The knocking continued. Amidst the pandemonium, he thought he heard a voice cry out, as if in distress.

“I’m coming! I’m coming!” he shouted.

Since he had been sleeping naked, he looked around for something to cover himself, but found nothing. He was sure he had left his trousers on the chair at the foot of the bed. Perhaps they had slid to the floor. But he had no time to waste. He ran to the front door.

“Who is it?” he asked before opening.

“Bonetti-Alderighi. Open up, hurry!”

He balked, utterly confused. The commissioner? What the hell was going on? Was this some kind of stupid joke?

“Just a minute.”

He ran to get the flashlight he kept in the kitchen-table drawer, switched it on, and opened the door. He could only gawk, speechless, at the rain-drenched commissioner standing before him. Bonetti was wearing a black, rumpled hat and a raincoat with a shredded left sleeve.

“Let me in,” he said.

Montalbano stepped aside and his boss came in. The inspector followed him mechanically, as if sleepwalking, forgetting to close the door, which started banging in the wind. Reaching the first chair at hand, the commissioner did not so much sit down as collapse in it. Before Montalbano’s astonished eyes, he buried his face in his hands and started crying.
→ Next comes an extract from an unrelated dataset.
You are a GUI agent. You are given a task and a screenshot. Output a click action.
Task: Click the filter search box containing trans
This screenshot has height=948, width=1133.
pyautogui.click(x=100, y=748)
The questions in the inspector’s mind began to accelerate like a jet plane before takeoff, arising and vanishing too fast for him to catch hold of even one that was clear and precise. He couldn’t even open his mouth.

“Could you hide me here at your house?” the commissioner asked him anxiously.

Hide him? Why on earth would the commissioner need to hide? Was he a fugitive from justice? What had he done? Who was looking for him?

“I don’t . . . understand . . .”

Bonetti-Alderighi looked at him in disbelief.

“What, Montalbano, do you mean you haven’t heard?”

“No, I haven’t.”

“The Mafia took power tonight!”

“What are you saying?!”

“Well, how else did you expect our wretched country to end up? A little change in the law here, a little change there, and here we are. Could I please have a glass of water?”

“Yes . . . of course.”

He quickly realized the commissioner wasn’t quite right in the head. Perhaps he’d had a car accident and was now raving from the shock. The best thing was to call Montelusa Central Police. Or maybe it was better to call a doctor at once. Meanwhile, however, he mustn’t let the poor man suspect anything. So, for the moment, at least, he had to humor Bonetti-Alderighi.